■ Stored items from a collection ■
=== Section Start ===
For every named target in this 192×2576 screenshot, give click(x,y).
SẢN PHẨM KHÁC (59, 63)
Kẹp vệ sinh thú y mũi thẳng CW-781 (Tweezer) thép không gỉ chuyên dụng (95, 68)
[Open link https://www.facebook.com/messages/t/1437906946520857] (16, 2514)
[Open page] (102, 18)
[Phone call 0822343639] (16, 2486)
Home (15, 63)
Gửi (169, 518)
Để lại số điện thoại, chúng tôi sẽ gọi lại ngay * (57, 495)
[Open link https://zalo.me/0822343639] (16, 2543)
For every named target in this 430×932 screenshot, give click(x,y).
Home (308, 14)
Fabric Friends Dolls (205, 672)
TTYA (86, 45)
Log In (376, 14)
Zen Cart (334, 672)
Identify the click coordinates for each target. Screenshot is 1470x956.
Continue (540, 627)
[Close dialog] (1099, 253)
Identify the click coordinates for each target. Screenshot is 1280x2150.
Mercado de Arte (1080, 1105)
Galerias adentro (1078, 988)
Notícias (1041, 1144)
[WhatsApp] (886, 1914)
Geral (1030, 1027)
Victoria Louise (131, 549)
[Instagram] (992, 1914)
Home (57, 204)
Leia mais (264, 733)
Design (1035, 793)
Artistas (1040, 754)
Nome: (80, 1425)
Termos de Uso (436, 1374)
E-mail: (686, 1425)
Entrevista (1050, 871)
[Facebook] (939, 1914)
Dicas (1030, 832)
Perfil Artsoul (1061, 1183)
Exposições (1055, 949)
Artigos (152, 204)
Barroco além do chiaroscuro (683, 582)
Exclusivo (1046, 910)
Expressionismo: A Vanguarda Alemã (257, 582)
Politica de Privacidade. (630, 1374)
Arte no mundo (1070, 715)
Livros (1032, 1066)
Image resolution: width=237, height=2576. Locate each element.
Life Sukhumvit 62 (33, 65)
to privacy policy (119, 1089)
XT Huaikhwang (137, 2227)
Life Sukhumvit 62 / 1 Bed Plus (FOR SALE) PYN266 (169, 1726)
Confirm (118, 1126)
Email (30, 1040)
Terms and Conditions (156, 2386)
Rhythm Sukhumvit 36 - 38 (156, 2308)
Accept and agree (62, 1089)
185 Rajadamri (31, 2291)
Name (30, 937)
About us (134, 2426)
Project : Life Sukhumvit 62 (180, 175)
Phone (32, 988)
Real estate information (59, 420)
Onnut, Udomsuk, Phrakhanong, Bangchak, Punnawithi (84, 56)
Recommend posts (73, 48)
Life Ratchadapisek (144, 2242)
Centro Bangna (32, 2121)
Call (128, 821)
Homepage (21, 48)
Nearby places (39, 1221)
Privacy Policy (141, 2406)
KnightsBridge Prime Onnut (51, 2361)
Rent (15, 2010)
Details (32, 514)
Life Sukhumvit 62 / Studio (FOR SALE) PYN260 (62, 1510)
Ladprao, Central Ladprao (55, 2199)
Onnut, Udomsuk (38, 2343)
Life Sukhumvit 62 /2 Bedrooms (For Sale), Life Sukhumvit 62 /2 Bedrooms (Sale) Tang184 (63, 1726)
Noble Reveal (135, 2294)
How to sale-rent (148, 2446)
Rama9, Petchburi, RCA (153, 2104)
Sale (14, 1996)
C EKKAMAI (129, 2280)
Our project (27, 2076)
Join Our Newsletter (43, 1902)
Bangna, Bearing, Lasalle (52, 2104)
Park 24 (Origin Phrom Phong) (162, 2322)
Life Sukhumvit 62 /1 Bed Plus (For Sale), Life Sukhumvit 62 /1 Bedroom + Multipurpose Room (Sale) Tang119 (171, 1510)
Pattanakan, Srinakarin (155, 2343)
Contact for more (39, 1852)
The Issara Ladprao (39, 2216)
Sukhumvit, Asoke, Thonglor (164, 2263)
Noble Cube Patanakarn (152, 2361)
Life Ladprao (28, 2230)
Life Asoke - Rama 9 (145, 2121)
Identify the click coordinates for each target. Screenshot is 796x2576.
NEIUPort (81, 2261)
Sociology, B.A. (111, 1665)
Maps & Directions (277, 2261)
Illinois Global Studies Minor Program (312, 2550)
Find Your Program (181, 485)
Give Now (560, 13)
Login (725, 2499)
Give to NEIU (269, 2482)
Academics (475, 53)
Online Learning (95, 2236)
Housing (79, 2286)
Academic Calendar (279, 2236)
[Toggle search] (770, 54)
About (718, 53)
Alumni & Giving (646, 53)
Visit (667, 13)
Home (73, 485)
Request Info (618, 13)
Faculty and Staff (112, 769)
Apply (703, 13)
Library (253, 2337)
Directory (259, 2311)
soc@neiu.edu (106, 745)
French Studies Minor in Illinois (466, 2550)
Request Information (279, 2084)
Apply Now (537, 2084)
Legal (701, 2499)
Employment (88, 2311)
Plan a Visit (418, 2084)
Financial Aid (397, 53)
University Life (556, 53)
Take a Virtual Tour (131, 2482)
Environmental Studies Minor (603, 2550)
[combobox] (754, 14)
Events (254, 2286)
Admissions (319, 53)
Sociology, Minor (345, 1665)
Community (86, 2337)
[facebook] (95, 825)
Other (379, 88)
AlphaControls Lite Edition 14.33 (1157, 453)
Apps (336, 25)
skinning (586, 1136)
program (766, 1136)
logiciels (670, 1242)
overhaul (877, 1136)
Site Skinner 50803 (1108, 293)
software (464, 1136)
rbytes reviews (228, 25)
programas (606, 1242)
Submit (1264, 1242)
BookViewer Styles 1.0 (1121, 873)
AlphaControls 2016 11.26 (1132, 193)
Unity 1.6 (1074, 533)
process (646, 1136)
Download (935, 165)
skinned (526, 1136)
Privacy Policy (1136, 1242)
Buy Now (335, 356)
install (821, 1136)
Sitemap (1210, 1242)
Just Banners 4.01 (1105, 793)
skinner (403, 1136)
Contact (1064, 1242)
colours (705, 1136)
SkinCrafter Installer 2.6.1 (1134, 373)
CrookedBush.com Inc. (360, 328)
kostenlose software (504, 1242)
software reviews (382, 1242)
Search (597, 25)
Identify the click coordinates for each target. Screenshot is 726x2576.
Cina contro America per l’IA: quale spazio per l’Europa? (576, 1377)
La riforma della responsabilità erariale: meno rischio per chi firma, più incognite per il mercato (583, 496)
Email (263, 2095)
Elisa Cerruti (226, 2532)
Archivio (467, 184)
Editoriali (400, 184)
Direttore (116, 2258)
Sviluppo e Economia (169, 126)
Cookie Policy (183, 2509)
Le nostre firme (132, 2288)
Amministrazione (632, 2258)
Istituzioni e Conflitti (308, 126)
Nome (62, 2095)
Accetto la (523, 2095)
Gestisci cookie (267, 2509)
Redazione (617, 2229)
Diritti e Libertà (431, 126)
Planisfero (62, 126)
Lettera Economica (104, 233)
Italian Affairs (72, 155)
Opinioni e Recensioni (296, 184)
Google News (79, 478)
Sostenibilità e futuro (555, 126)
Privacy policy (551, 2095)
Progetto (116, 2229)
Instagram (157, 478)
=== Section End ===
■ The problem ■
With no word changed, write the entries out once more.

■ Response to the task ■
For every named target in this 192×2576 screenshot, give click(x,y).
SẢN PHẨM KHÁC (59, 63)
Kẹp vệ sinh thú y mũi thẳng CW-781 (Tweezer) thép không gỉ chuyên dụng (95, 68)
[Open link https://www.facebook.com/messages/t/1437906946520857] (16, 2514)
[Open page] (102, 18)
[Phone call 0822343639] (16, 2486)
Home (15, 63)
Gửi (169, 518)
Để lại số điện thoại, chúng tôi sẽ gọi lại ngay * (57, 495)
[Open link https://zalo.me/0822343639] (16, 2543)
For every named target in this 430×932 screenshot, give click(x,y).
Home (308, 14)
Fabric Friends Dolls (205, 672)
TTYA (86, 45)
Log In (376, 14)
Zen Cart (334, 672)
Identify the click coordinates for each target. Screenshot is 1470x956.
Continue (540, 627)
[Close dialog] (1099, 253)
Identify the click coordinates for each target. Screenshot is 1280x2150.
Mercado de Arte (1080, 1105)
Galerias adentro (1078, 988)
Notícias (1041, 1144)
[WhatsApp] (886, 1914)
Geral (1030, 1027)
Victoria Louise (131, 549)
[Instagram] (992, 1914)
Home (57, 204)
Leia mais (264, 733)
Design (1035, 793)
Artistas (1040, 754)
Nome: (80, 1425)
Termos de Uso (436, 1374)
E-mail: (686, 1425)
Entrevista (1050, 871)
[Facebook] (939, 1914)
Dicas (1030, 832)
Perfil Artsoul (1061, 1183)
Exposições (1055, 949)
Artigos (152, 204)
Barroco além do chiaroscuro (683, 582)
Exclusivo (1046, 910)
Expressionismo: A Vanguarda Alemã (257, 582)
Politica de Privacidade. (630, 1374)
Arte no mundo (1070, 715)
Livros (1032, 1066)
Image resolution: width=237, height=2576. Locate each element.
Life Sukhumvit 62 (33, 65)
to privacy policy (119, 1089)
XT Huaikhwang (137, 2227)
Life Sukhumvit 62 / 1 Bed Plus (FOR SALE) PYN266 (169, 1726)
Confirm (118, 1126)
Email (30, 1040)
Terms and Conditions (156, 2386)
Rhythm Sukhumvit 36 - 38 (156, 2308)
Accept and agree (62, 1089)
185 Rajadamri (31, 2291)
Name (30, 937)
About us (134, 2426)
Project : Life Sukhumvit 62 (180, 175)
Phone (32, 988)
Real estate information (59, 420)
Onnut, Udomsuk, Phrakhanong, Bangchak, Punnawithi (84, 56)
Recommend posts (73, 48)
Life Ratchadapisek (144, 2242)
Centro Bangna (32, 2121)
Call (128, 821)
Homepage (21, 48)
Nearby places (39, 1221)
Privacy Policy (141, 2406)
KnightsBridge Prime Onnut (51, 2361)
Rent (15, 2010)
Details (32, 514)
Life Sukhumvit 62 / Studio (FOR SALE) PYN260 (62, 1510)
Ladprao, Central Ladprao (55, 2199)
Onnut, Udomsuk (38, 2343)
Life Sukhumvit 62 /2 Bedrooms (For Sale), Life Sukhumvit 62 /2 Bedrooms (Sale) Tang184 (63, 1726)
Noble Reveal (135, 2294)
How to sale-rent (148, 2446)
Rama9, Petchburi, RCA (153, 2104)
Sale (14, 1996)
C EKKAMAI (129, 2280)
Our project (27, 2076)
Join Our Newsletter (43, 1902)
Bangna, Bearing, Lasalle (52, 2104)
Park 24 (Origin Phrom Phong) (162, 2322)
Life Sukhumvit 62 /1 Bed Plus (For Sale), Life Sukhumvit 62 /1 Bedroom + Multipurpose Room (Sale) Tang119 (171, 1510)
Pattanakan, Srinakarin (155, 2343)
Contact for more (39, 1852)
The Issara Ladprao (39, 2216)
Sukhumvit, Asoke, Thonglor (164, 2263)
Noble Cube Patanakarn (152, 2361)
Life Ladprao (28, 2230)
Life Asoke - Rama 9 (145, 2121)
Identify the click coordinates for each target. Screenshot is 796x2576.
NEIUPort (81, 2261)
Sociology, B.A. (111, 1665)
Maps & Directions (277, 2261)
Illinois Global Studies Minor Program (312, 2550)
Find Your Program (181, 485)
Give Now (560, 13)
Login (725, 2499)
Give to NEIU (269, 2482)
Academics (475, 53)
Online Learning (95, 2236)
Housing (79, 2286)
Academic Calendar (279, 2236)
[Toggle search] (770, 54)
About (718, 53)
Alumni & Giving (646, 53)
Visit (667, 13)
Home (73, 485)
Request Info (618, 13)
Faculty and Staff (112, 769)
Apply (703, 13)
Library (253, 2337)
Directory (259, 2311)
soc@neiu.edu (106, 745)
French Studies Minor in Illinois (466, 2550)
Request Information (279, 2084)
Apply Now (537, 2084)
Legal (701, 2499)
Employment (88, 2311)
Plan a Visit (418, 2084)
Financial Aid (397, 53)
University Life (556, 53)
Take a Virtual Tour (131, 2482)
Environmental Studies Minor (603, 2550)
[combobox] (754, 14)
Events (254, 2286)
Admissions (319, 53)
Sociology, Minor (345, 1665)
Community (86, 2337)
[facebook] (95, 825)
Other (379, 88)
AlphaControls Lite Edition 14.33 (1157, 453)
Apps (336, 25)
skinning (586, 1136)
program (766, 1136)
logiciels (670, 1242)
overhaul (877, 1136)
Site Skinner 50803 (1108, 293)
software (464, 1136)
rbytes reviews (228, 25)
programas (606, 1242)
Submit (1264, 1242)
BookViewer Styles 1.0 (1121, 873)
AlphaControls 2016 11.26 (1132, 193)
Unity 1.6 (1074, 533)
process (646, 1136)
Download (935, 165)
skinned (526, 1136)
Privacy Policy (1136, 1242)
Buy Now (335, 356)
install (821, 1136)
Sitemap (1210, 1242)
Just Banners 4.01 (1105, 793)
skinner (403, 1136)
Contact (1064, 1242)
colours (705, 1136)
SkinCrafter Installer 2.6.1 (1134, 373)
CrookedBush.com Inc. (360, 328)
kostenlose software (504, 1242)
software reviews (382, 1242)
Search (597, 25)
Identify the click coordinates for each target. Screenshot is 726x2576.
Cina contro America per l’IA: quale spazio per l’Europa? (576, 1377)
La riforma della responsabilità erariale: meno rischio per chi firma, più incognite per il mercato (583, 496)
Email (263, 2095)
Elisa Cerruti (226, 2532)
Archivio (467, 184)
Editoriali (400, 184)
Direttore (116, 2258)
Sviluppo e Economia (169, 126)
Cookie Policy (183, 2509)
Le nostre firme (132, 2288)
Amministrazione (632, 2258)
Istituzioni e Conflitti (308, 126)
Nome (62, 2095)
Accetto la (523, 2095)
Gestisci cookie (267, 2509)
Redazione (617, 2229)
Diritti e Libertà (431, 126)
Planisfero (62, 126)
Lettera Economica (104, 233)
Italian Affairs (72, 155)
Opinioni e Recensioni (296, 184)
Google News (79, 478)
Sostenibilità e futuro (555, 126)
Privacy policy (551, 2095)
Progetto (116, 2229)
Instagram (157, 478)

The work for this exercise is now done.